[[ Given records, beginning ]]
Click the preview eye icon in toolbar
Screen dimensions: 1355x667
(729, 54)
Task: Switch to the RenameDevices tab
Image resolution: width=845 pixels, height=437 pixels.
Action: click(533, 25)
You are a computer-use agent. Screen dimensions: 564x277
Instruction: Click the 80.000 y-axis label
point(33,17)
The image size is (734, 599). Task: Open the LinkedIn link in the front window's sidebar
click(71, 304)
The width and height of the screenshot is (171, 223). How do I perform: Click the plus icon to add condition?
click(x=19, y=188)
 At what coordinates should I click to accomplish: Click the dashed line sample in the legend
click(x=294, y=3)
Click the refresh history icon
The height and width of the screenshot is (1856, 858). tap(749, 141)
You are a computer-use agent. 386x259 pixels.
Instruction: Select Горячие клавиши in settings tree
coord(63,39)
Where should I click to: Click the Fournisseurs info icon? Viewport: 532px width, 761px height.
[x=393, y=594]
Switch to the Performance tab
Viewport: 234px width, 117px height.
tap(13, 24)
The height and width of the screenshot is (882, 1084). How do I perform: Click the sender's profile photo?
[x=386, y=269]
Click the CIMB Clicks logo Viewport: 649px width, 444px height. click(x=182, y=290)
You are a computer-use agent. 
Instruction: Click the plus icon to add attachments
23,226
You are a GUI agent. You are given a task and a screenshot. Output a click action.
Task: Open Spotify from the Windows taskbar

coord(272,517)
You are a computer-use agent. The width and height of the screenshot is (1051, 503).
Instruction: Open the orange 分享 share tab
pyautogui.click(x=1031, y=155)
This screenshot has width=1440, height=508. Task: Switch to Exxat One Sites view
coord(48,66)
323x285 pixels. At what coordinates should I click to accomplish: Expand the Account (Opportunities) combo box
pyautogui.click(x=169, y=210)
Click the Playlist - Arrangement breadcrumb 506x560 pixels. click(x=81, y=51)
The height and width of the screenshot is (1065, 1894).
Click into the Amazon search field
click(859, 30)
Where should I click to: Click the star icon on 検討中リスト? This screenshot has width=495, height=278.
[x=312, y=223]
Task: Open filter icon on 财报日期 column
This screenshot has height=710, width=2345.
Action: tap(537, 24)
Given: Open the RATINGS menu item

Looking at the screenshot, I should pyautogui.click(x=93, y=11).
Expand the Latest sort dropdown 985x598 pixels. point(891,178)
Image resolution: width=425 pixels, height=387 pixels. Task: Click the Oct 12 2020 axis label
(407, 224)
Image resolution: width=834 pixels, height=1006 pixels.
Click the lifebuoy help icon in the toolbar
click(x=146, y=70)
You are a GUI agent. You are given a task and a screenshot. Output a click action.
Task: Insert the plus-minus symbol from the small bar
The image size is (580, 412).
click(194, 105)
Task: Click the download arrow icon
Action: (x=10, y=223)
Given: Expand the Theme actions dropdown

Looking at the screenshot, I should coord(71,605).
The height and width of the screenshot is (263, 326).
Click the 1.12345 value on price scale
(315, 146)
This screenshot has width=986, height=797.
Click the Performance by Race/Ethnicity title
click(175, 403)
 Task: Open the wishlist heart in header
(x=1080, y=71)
[[ Given records, end ]]
What are the lines, exactly as written above, from the line with "You are a computer-use agent. The" to the line with "Click the Playlist", both included? Output only those.

You are a computer-use agent. The width and height of the screenshot is (1051, 503).
Instruction: Open the orange 分享 share tab
pyautogui.click(x=1031, y=155)
This screenshot has width=1440, height=508. Task: Switch to Exxat One Sites view
coord(48,66)
323x285 pixels. At what coordinates should I click to accomplish: Expand the Account (Opportunities) combo box
pyautogui.click(x=169, y=210)
Click the Playlist - Arrangement breadcrumb 506x560 pixels. click(x=81, y=51)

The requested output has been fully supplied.